The reality is that overall healthcare costs remain tame with one glaring exception—the skyrocketing price of prescription drugs. Employer premiums have risen 4% to 5% in recent years (about the same rate as the rest of the economy after backing out inflation).
And the indications are that it will stay the same for 2017. The rates being quoted to employers, according to one major benefits consultant, are about the same as they were a year ago—in the 6% to 8% range. Employers will get that down to 4% to 5% by switching carriers or continuing the recent trend of shifting more of the cost on their employees. Nearly 40% of the privately insured market now pays the first $1,250 or more of all healthcare costs.
The bottom line is that the employer cost-shifting and rising drug prices that are the actual causes of popular anger are not related to the double-digit increases that we'll see in some individual policies sold on the exchanges.
The reasons for those projected rate hikes for individual plans are well-known. The penalties attached to the individual mandate in the Affordable Care Act are not large enough to force everyone without insurance to buy the heavily subsidized product. Even though the vast majority of the remaining 30 million Americans without coverage would qualify for subsidies, their out-of-pocket expenses in bronze and silver plans are still significantly higher than the penalty.
That means people who already signed up for coverage tended to be significantly sicker than the individual insurance market pool as a whole. Rates set by many companies to gain market share in the early years of the exchanges now have to be adjusted to cover their actual costs of care.
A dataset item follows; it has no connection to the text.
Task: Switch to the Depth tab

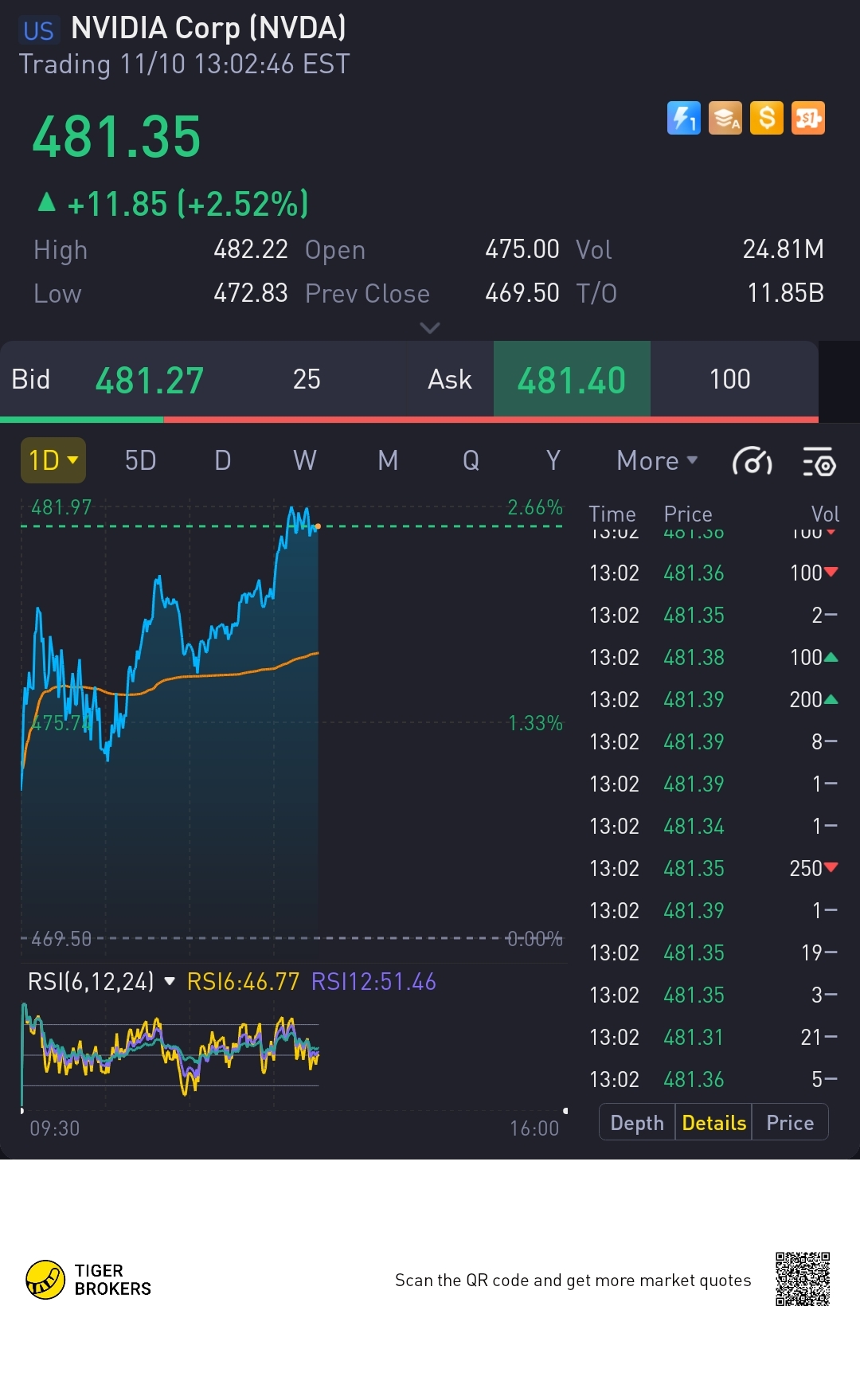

The law did create a fail-safe mechanism, the so-called risk corridor that made adjustment payments to insurers. But that became a favorite whipping boy for Republican candidates—defeated presidential hopeful Sen. Marcio Rubio took to the pages of the Wall Street Journal again last week to attack this “bailout” for insurers—and Congress refused to fully fund the program. Not surprisingly, some insurers are suing to get what they thought the law had promised.
The fear among insurers now is that these rising rates could turn into a death spiral where younger, healthier members of the pool drop out and the sicker, costlier patients drive rates skyward. But those fears are overblown.
A Commonwealth Fund study released last week showed a majority of people with marketplace-purchased individual plans are satisfied with their coverage. The availability of physicians is comparable to the choices people in employer-based plans have.
The central problem remains how to get the rest of the uninsured—the most recent estimate is 12.7% of working-age adults—to actually buy coverage.
Given that the presidential election will take place right in the middle of the next enrollment season, who wins will have a major impact on whether the annual rate changes on exchange-based plans begin to look like the rest of the private insurance market or head toward a death spiral.